Electric Vehicles

Race Tightens Between EVs and ICE-Powered Cars

It was bound to happen eventually. I just didn’t think it would happen this quickly.

The electric vehicle industry has finally reached its tipping point.

The EV revolution cannot be stopped.

And I’m not the only one who thinks so.

Auto analyst Felipe Muñoz said 2018 was probably the peak of internal combustion engine (ICE) car sales. He predicts EVs will outsell ICE-powered vehicles by 2030.

Within the next decade, we can expect to see the beginning of the end for fossil fuel-powered vehicles. And in the same time frame, it may become comparable or cheaper to buy the average EV.

A Global Trend

After a slow start, EV models are hitting dealer showrooms all over the country.

Customers are buying. In fact, most dealers now have waiting lists.

And it’s not just a U.S. phenomenon.

Much of the global EV growth is happening in China. That means trouble for Chinese car and truck makers.

The Chinese government is big on EVs and has made it nearly impossible for carmakers to increase production of ICE-powered vehicles.

The government will not support new companies that make only ICE vehicles. And existing carmakers are required to meet certain benchmarks to ensure the future is electric.

On the European front, German automaker Daimler AG (OTC: DDAIF) recently said it would halt ICE development. Instead, its primary focus will be on EV development.

It will specifically be focusing on battery and electric drivetrain design.

Daimler’s announcement has significant implications for the company. This German conglomerate also owns 18-wheeler maker Freightliner.

All of its current production is diesel-powered trucks. Although Daimler didn’t specifically say so, its current announcement sets the stage for its entry into the all-electric truck market.

Tesla (Nasdaq: TSLA) can certainly be credited with kicking off the current EV transportation disruption. But now nearly every other car and truck maker has plans to start making EVs.

Mercedes-Benz recently joined Volkswagen as the only ICE car manufacturers planning to switch to exclusively EV production.

I believe we will see more announcements like this over the next several years.

Public Support

Both automakers and customers are on the same page right now.

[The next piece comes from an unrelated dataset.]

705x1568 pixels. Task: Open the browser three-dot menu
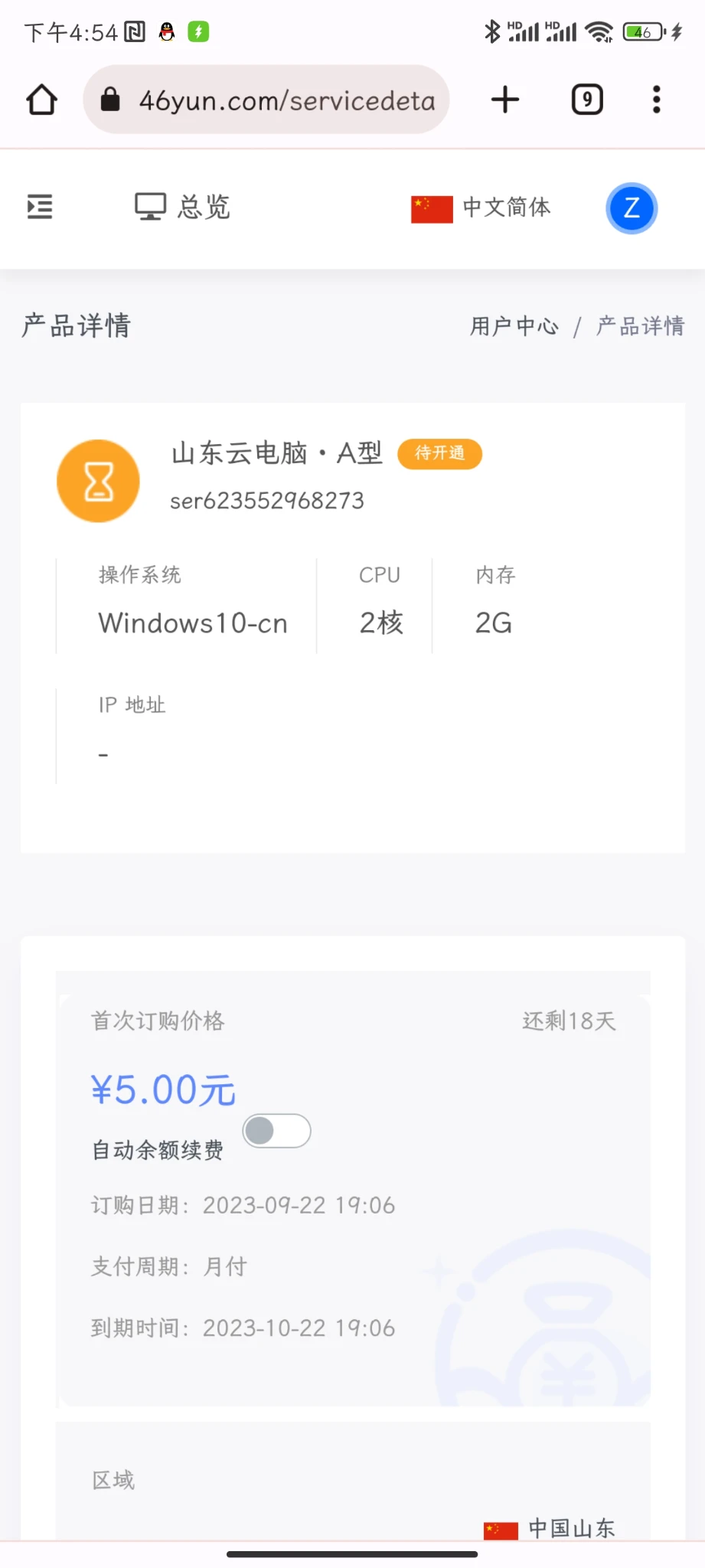pyautogui.click(x=656, y=100)
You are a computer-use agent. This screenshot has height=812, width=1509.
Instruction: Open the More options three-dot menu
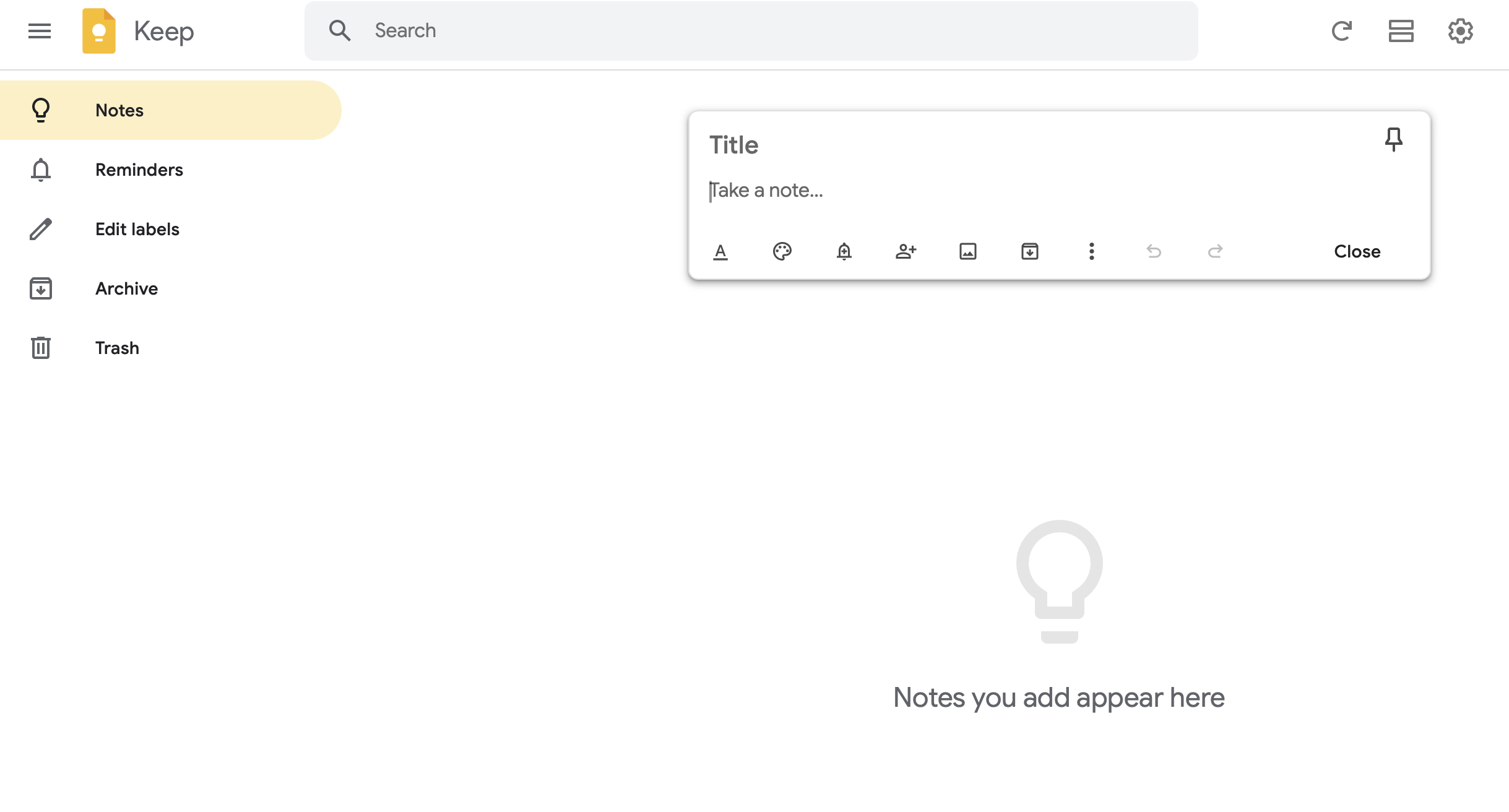1092,251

Worldwide, automakers are investing an impressive $300 billion in the development and production of batteries and EVs.

That investment will likely pay off…

A recent survey by AAA showed that 20% of respondents plan to make their next car an EV.

And, lastly, a survey done by the hosts of the Fully Charged video series found that 88% of EV owners would never buy another ICE vehicle.

Welcome to the tipping point, readers.